In the data below, find the line with "You are a computer-use agent. This" and output it along with every later line, exactly, but not the pictures.

Top of Data for the task

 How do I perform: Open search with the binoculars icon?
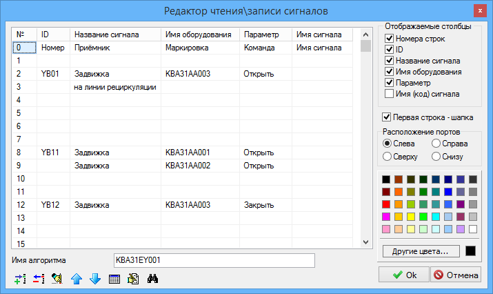point(154,279)
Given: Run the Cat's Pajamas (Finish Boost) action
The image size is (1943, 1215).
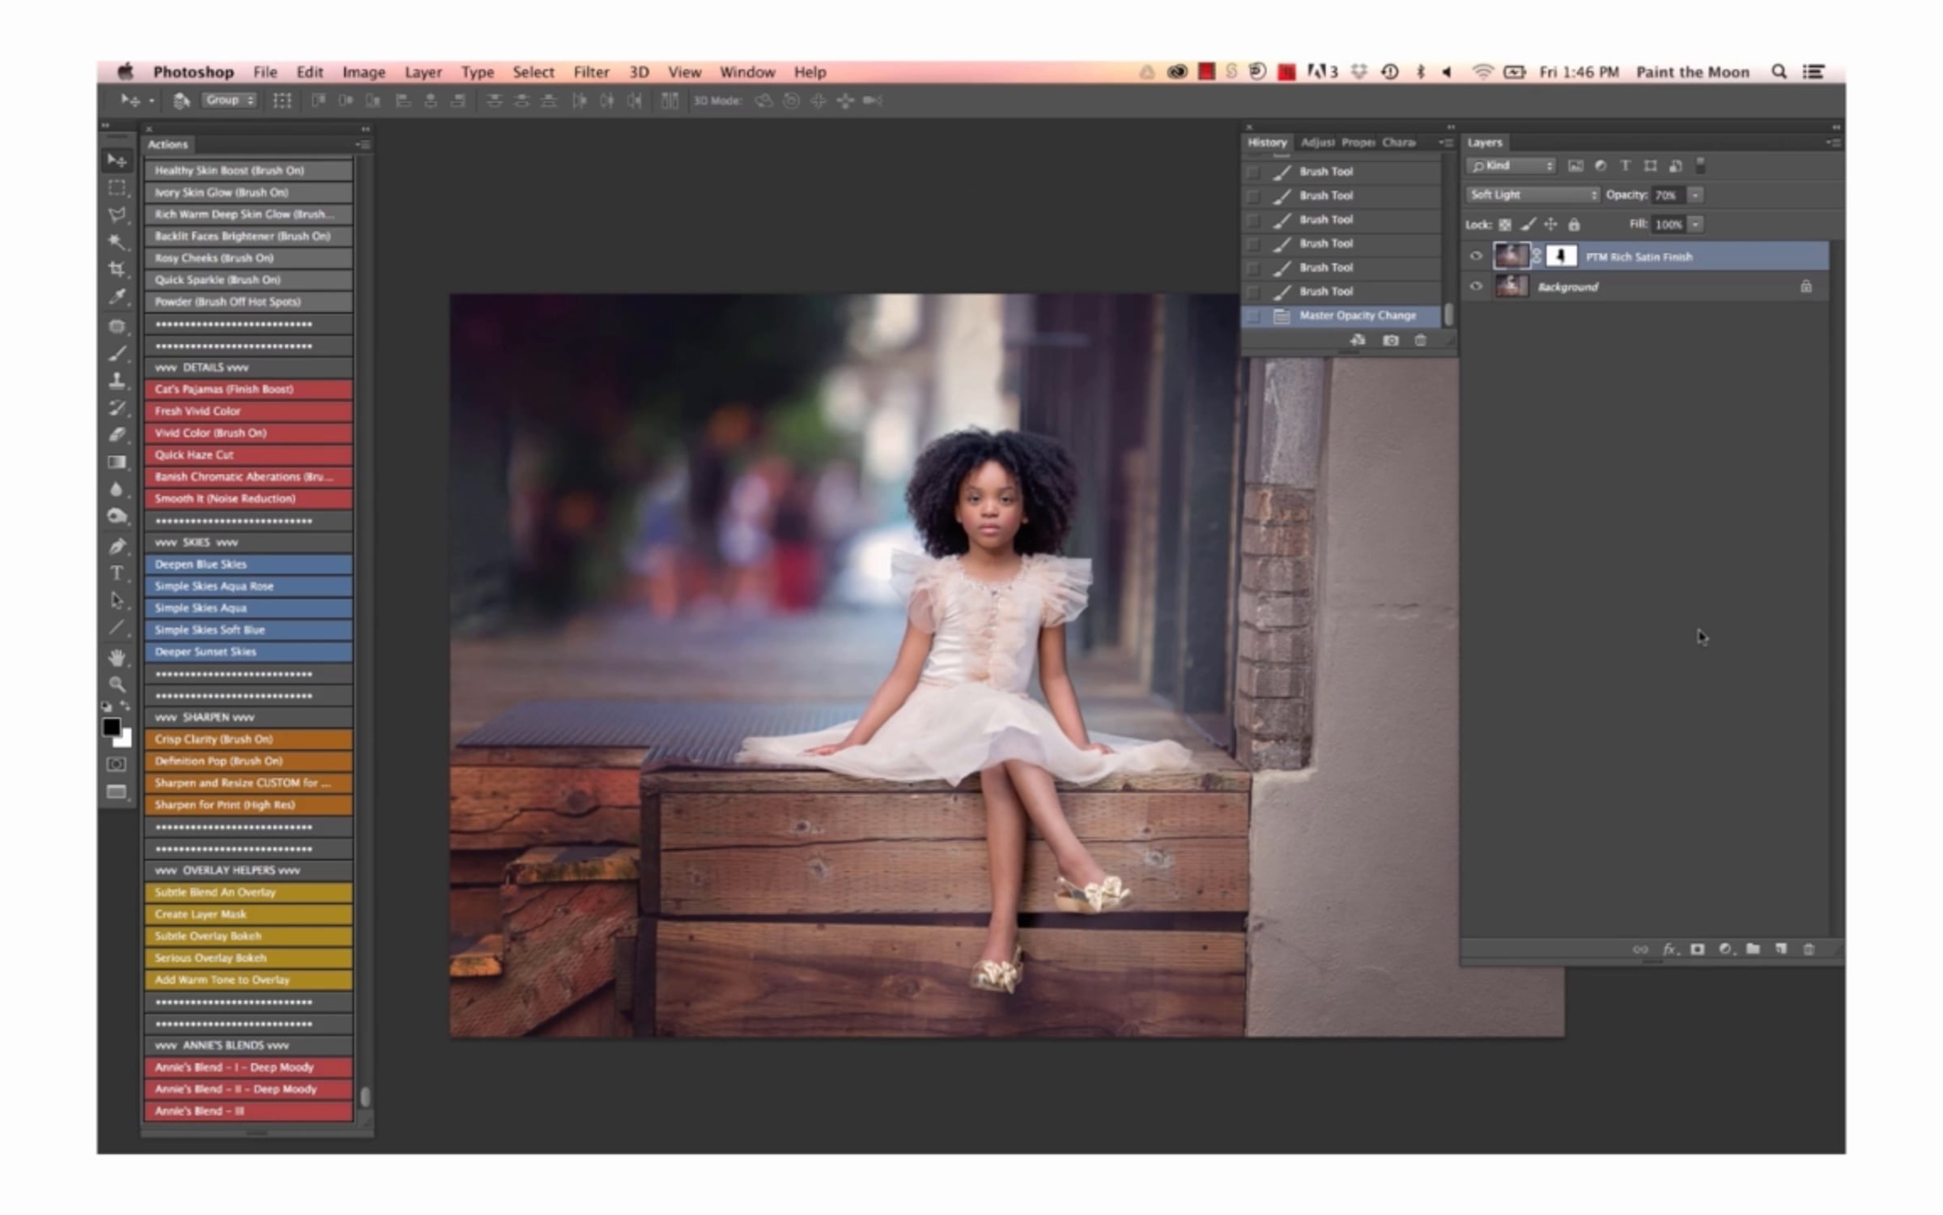Looking at the screenshot, I should [249, 390].
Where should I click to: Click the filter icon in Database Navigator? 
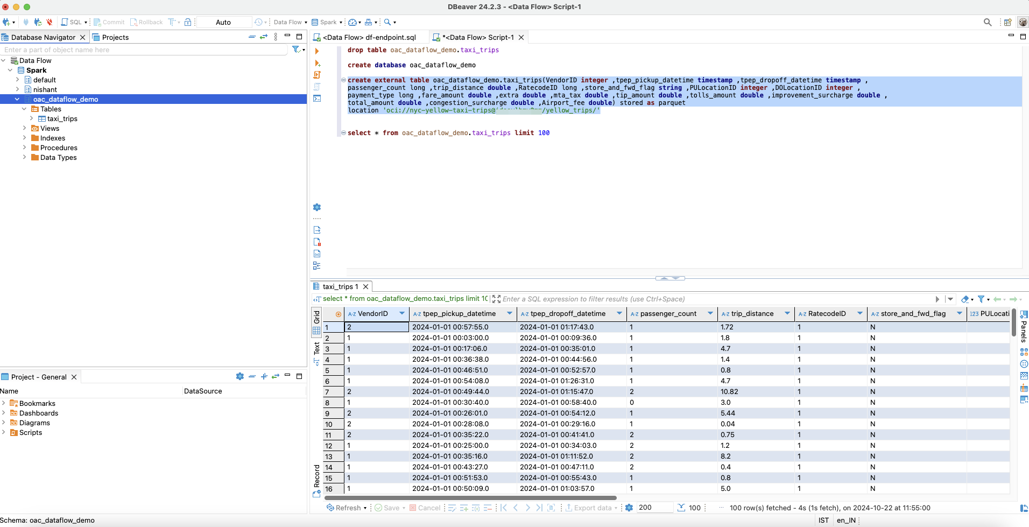pos(296,50)
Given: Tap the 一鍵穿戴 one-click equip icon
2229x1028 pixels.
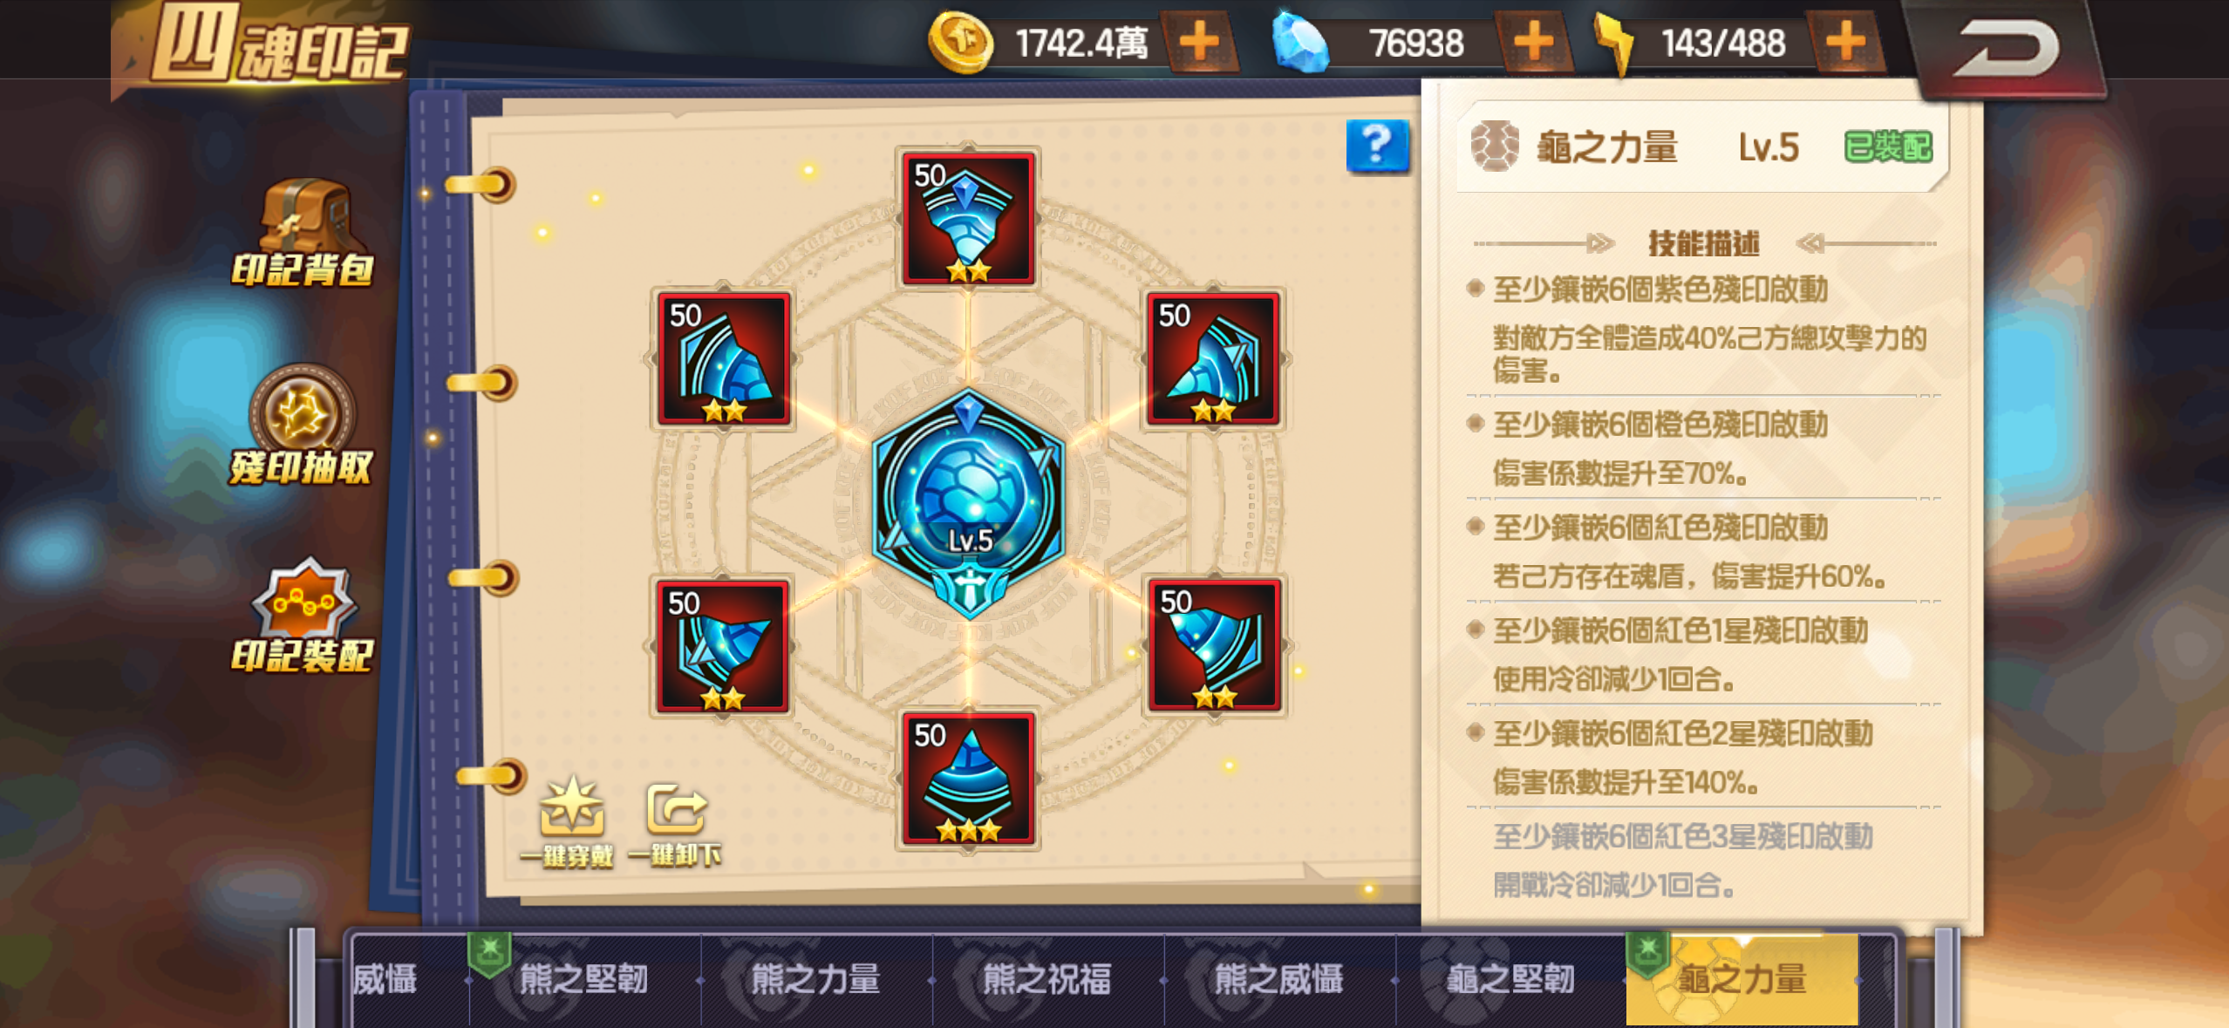Looking at the screenshot, I should point(569,822).
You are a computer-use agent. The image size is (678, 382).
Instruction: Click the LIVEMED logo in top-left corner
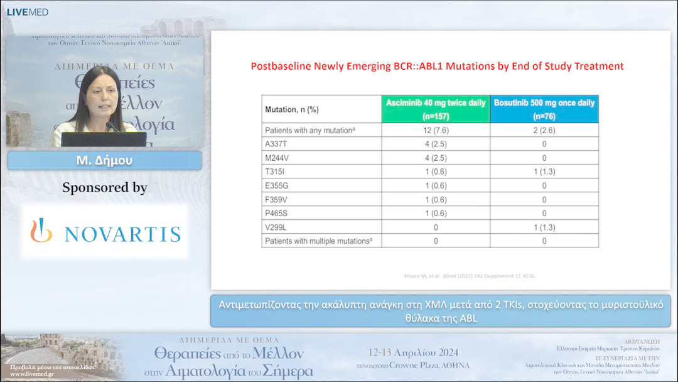point(27,12)
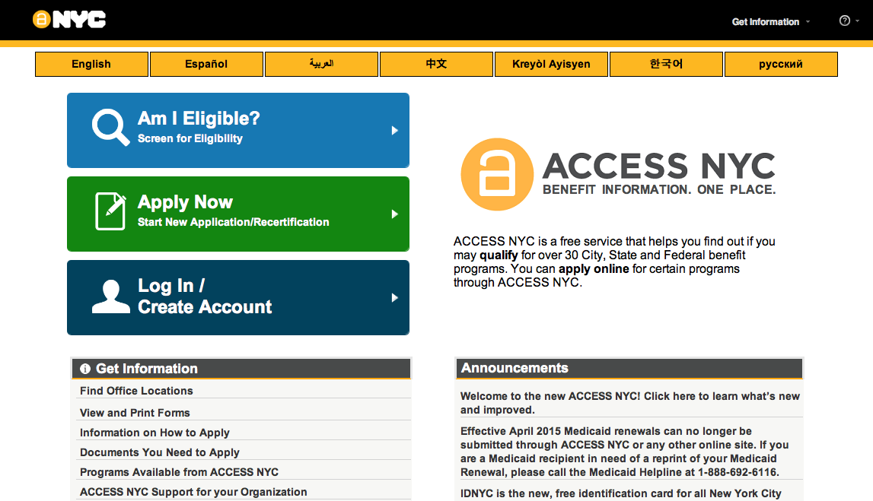
Task: Switch language to Español
Action: coord(206,65)
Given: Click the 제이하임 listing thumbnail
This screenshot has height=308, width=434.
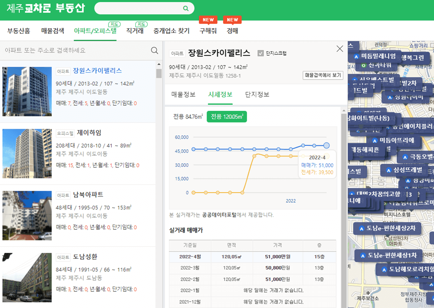Looking at the screenshot, I should (26, 154).
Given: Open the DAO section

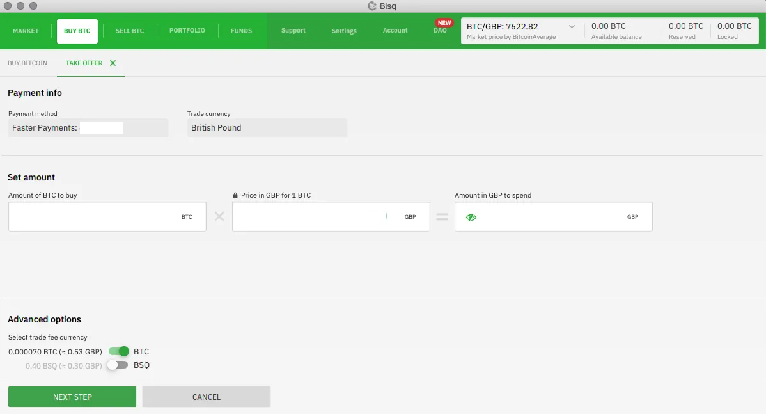Looking at the screenshot, I should [440, 31].
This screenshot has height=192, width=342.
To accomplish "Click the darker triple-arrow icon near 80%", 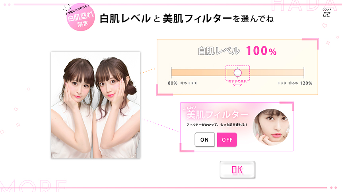I will point(192,83).
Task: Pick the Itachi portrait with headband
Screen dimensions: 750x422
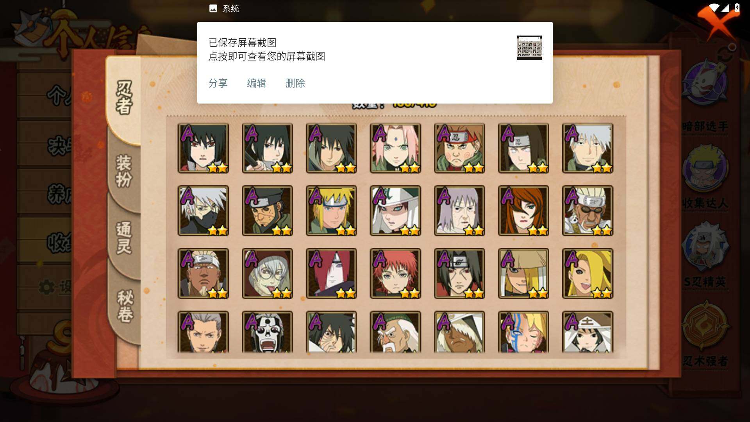Action: click(x=459, y=273)
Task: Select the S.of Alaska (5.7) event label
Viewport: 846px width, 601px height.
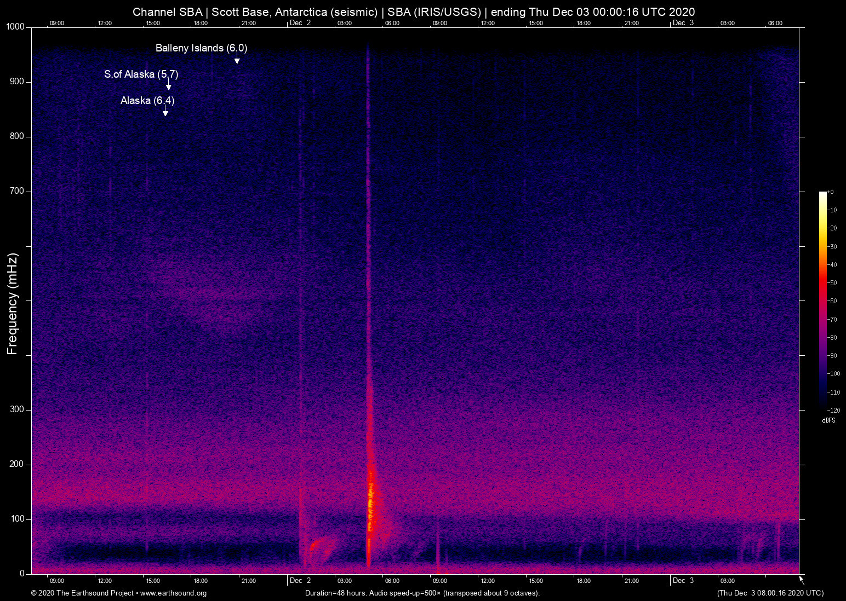Action: click(x=141, y=74)
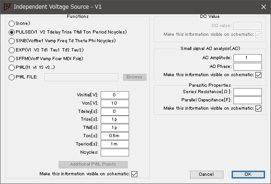Click the Vinitial[V] input field
Screen dimensions: 271x184
[115, 95]
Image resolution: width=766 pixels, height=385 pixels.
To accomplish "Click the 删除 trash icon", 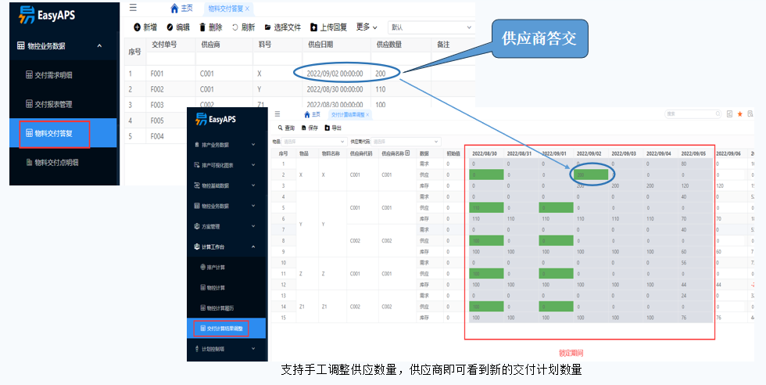I will tap(202, 27).
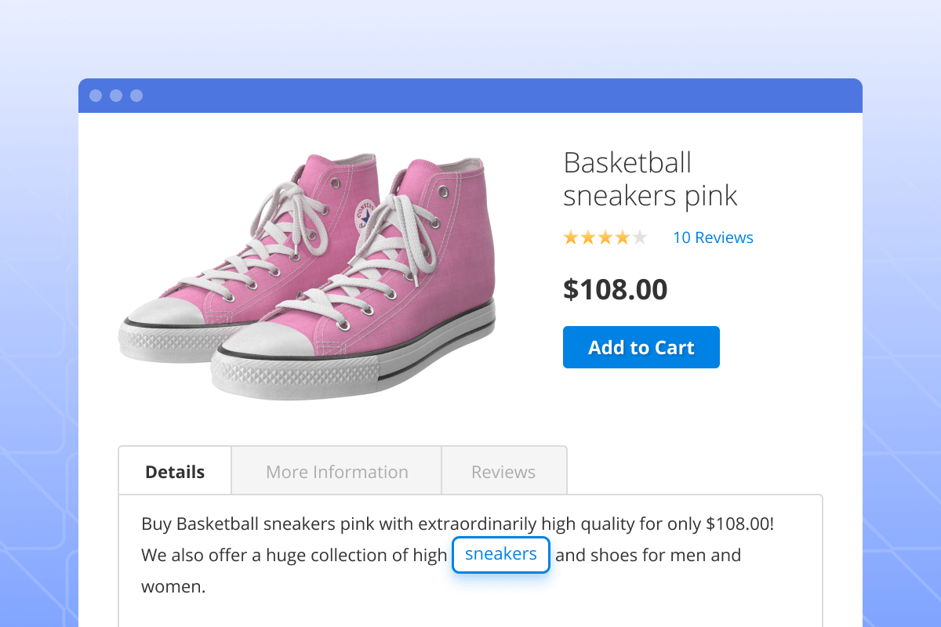Click the fifth gray rating star
Screen dimensions: 941x627
pos(640,237)
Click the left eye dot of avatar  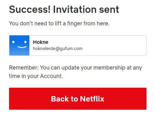13,42
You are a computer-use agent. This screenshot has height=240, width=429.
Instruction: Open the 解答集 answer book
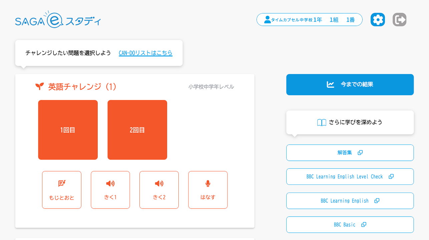(x=345, y=153)
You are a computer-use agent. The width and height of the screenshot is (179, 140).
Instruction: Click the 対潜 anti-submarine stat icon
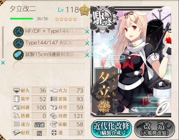click(54, 116)
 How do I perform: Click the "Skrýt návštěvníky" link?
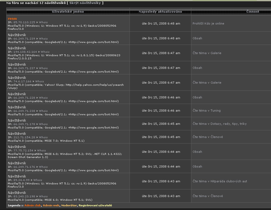pyautogui.click(x=85, y=3)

Bottom of Data for the task

# Output below:
You are a computer-use agent. This screenshot has height=240, width=429.
Instruction: Open the 解答集 answer book
(x=345, y=153)
You are a computer-use agent. The width and height of the screenshot is (179, 140).
Instruction: Click the 対潜 anti-submarine stat icon
click(54, 116)
 How do I perform: Click the "Skrýt návštěvníky" link?
pyautogui.click(x=85, y=3)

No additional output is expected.